Zwar bleibt Serbien das Einbürgerungsland Nummer eins, doch 2011 erwarben nur noch rund 4300 Serben das Schweizer Bürgerrecht. 2010 waren es über 6800. Das entspricht einer Abnahme von mehr als einem Drittel. Hinzu kommt, dass auch immer weniger in der Schweiz wohnhafte Deutsche den roten Pass wollen.

Für den Rückgang gibt es verschiedene Gründe. Zum einen ist der erste Ansturm der Deutschen vorüber. Seit 2007 dürfen sie ihre EU-Staatsbürgerschaft behalten, wenn sie Schweizer werden. Das sorgte 2008 für doppelt so viele Einbürgerungen, und auch 2009 stieg die Zahl nochmals rasant an. Doch mittlerweile hat sich die Nachfrage bei 3500 Deutschen eingependelt. Zweitens haben heute alle EU-Bürger durch das Freizügigkeitsabkommen die volle Niederlassungs- und Reisefreiheit und damit fast dieselben Rechte wie Schweizer.

Und drittens sind seit der grossen Einwanderungswelle aus den Balkanländern in den Neunzigern mehr als zwölf Jahre vergangen. Das entspricht der Wartefrist für Einbürgerungen. Viele, die damals einwanderten und die Anforderungen erfüllten, haben sich in den letzten Jahren einbürgern lassen. Dass die Zahlen aus Serbien fallen, liegt aber auch daran, dass Serben und Kosovoserben seit 2009 separat aufgelistet werden.
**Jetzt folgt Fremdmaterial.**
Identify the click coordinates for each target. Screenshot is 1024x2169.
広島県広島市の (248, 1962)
Trotz der rückläufigen Entwicklung stehen bei der Revision des Bürgerrechtsgesetzes höhere Hürden bei den Einbürgerungen zur Debatte – sowohl auf Bundes- als auch auf kantonaler Ebene. Für den Zürcher SVP-Nationalrat Alfred Heer kein Widerspruch: Nur weil die Zahlen in den letzten drei Jahren sanken, bedeute dies nicht, dass der Trend anhalte.
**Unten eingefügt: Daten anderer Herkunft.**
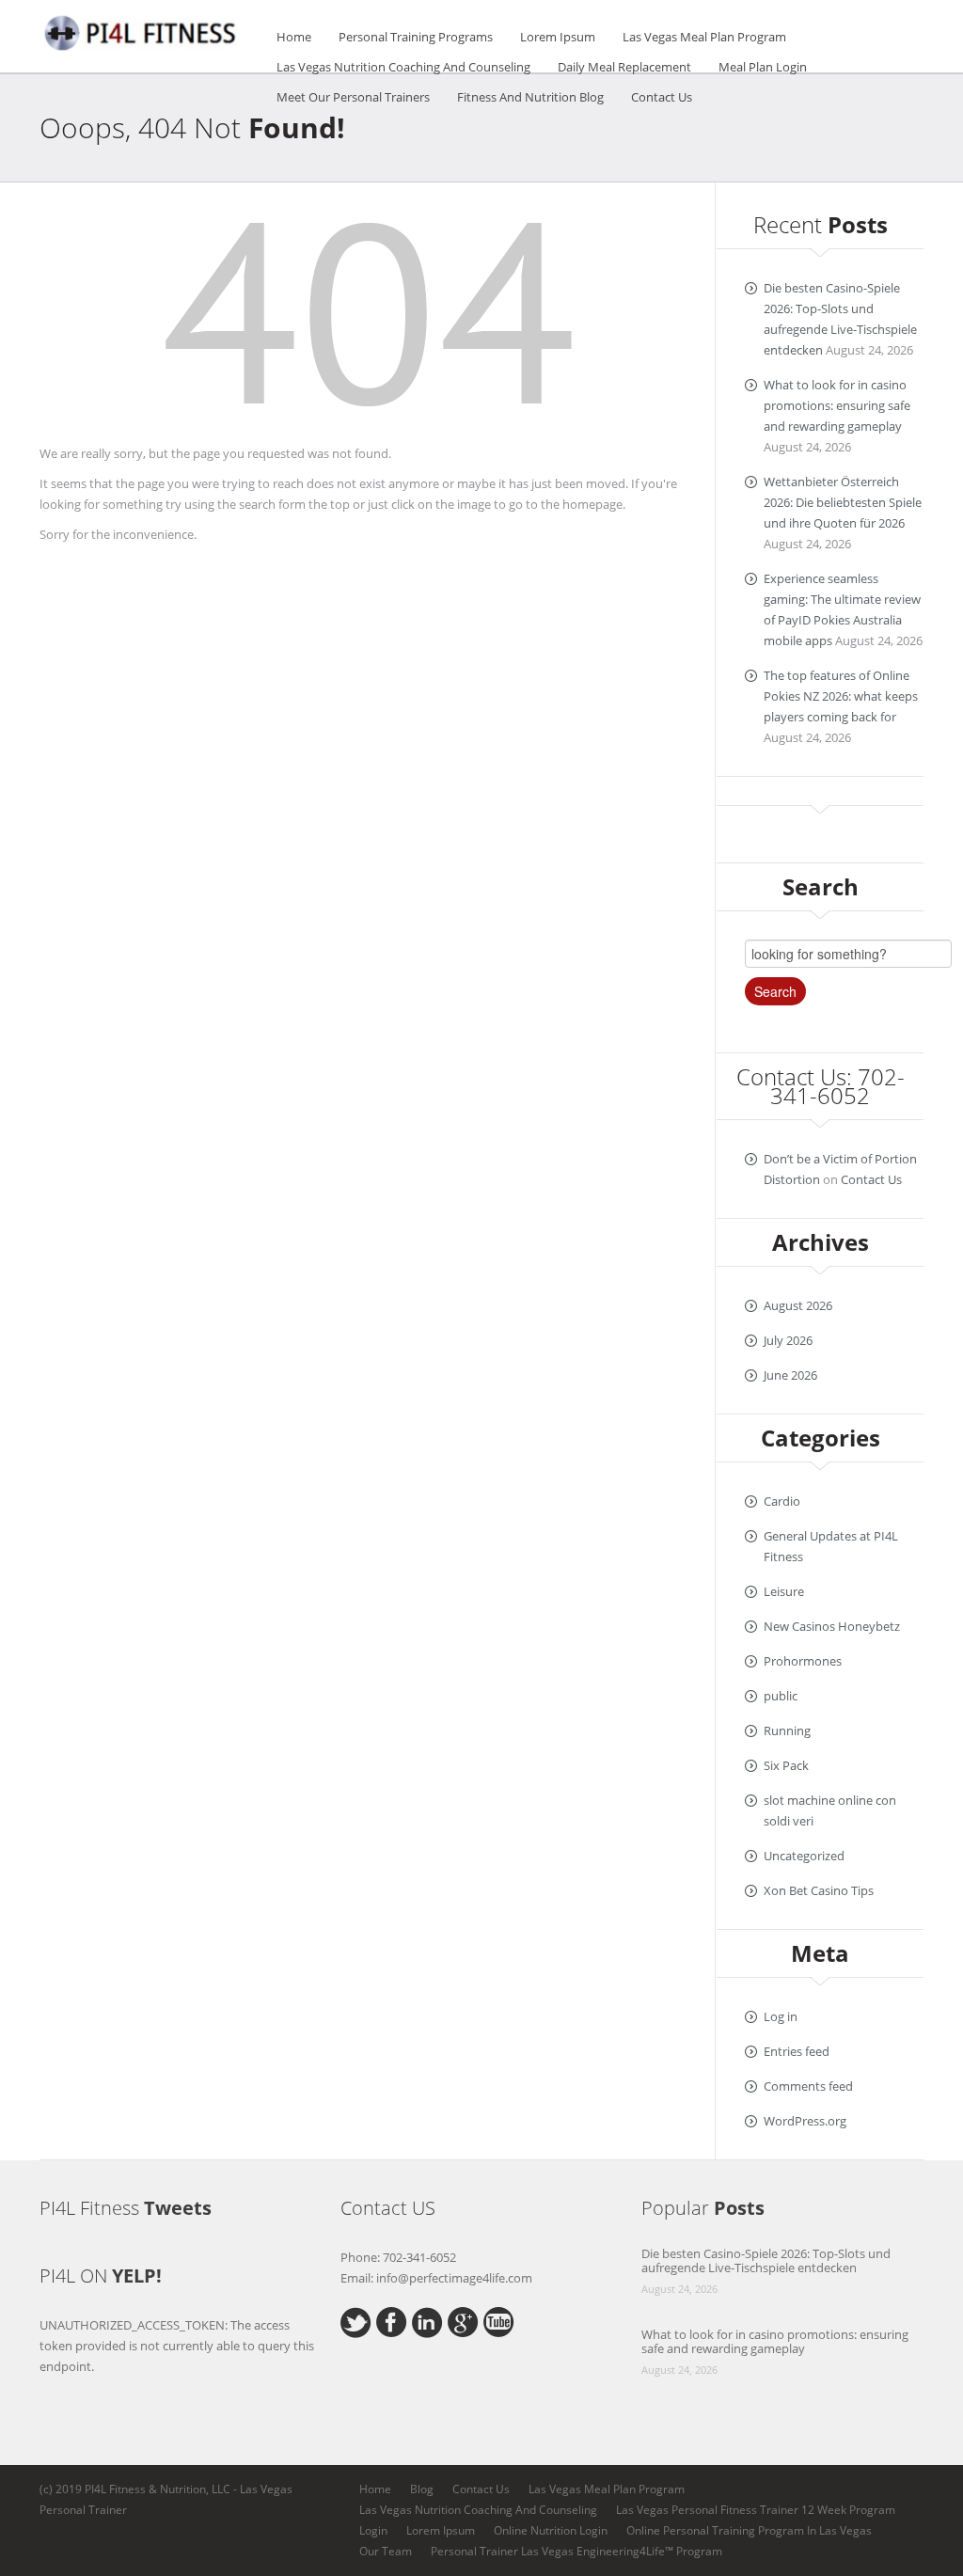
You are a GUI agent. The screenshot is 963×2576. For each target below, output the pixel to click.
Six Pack (786, 1765)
Für den St. Galler SVP-Nationalrat Lukas Reimann bleiben die Anzahl Einbürgerungen auf einem hohen Niveau. Noch immer würden Personen den Schweizer Pass erhalten, die zu wenig in der Gesellschaft integriert seien und auch nicht richtig Deutsch sprechen. Die Integrationskriterien müssten deshalb scharf gehalten werden.

Dabei sind laut einer Studie der Entwicklungsorganisation OECD die Hürden auf dem Weg zum Pass in der Schweiz erheblich höher als in anderen OECD-Ländern. Deshalb ärgert sich SP-Nationalrat Cédric Wermuth (AG), falls weitere Verschärfungen kommen sollten. Gerade Personen, die in der Schweiz geboren und aufgewachsen sind, hätten das Recht auf den Schweizer Pass. Ausserdem sei es nicht zeitgemäss, dass Ausländer über Jahre denselben Wohnsitz aufweisen müssten, bevor sie sich einbürgern lassen können.
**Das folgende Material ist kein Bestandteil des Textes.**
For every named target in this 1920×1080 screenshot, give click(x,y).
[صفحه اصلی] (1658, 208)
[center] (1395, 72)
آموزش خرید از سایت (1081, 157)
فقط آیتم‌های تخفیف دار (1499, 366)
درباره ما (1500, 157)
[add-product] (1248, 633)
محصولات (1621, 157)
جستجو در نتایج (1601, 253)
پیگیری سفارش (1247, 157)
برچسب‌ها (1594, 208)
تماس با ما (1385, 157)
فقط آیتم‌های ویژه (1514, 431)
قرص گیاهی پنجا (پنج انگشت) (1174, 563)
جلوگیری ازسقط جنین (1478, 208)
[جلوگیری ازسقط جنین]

Der Arbeitsmarkt fordere besonders von jungen Menschen Flexibilität. Dasselbe gelte für Studenten. «Wir sind ein Land und darin sollen sich alle ohne Nachteile frei bewegen können.» Dass sich 2011 deutlich weniger Serben einbürgern liessen, liege auch daran, dass sie teilweise willkürlich abgewiesen werden, sagt Wermuth. Nur wegen des Namens. Das erhöhe die Hemmschwelle bei künftigen Generationen. Auch Ylfete Fanaj, Präsidentin des Vereins Secondos Plus, kennt das Problem. Wenn die Hürden immer weiter heraufgesetzt werden, betreffe dies auch sehr gut integrierte Ausländer. «Das tu ich mir nicht an», hätten ihr bereits einige Secondos erklärt.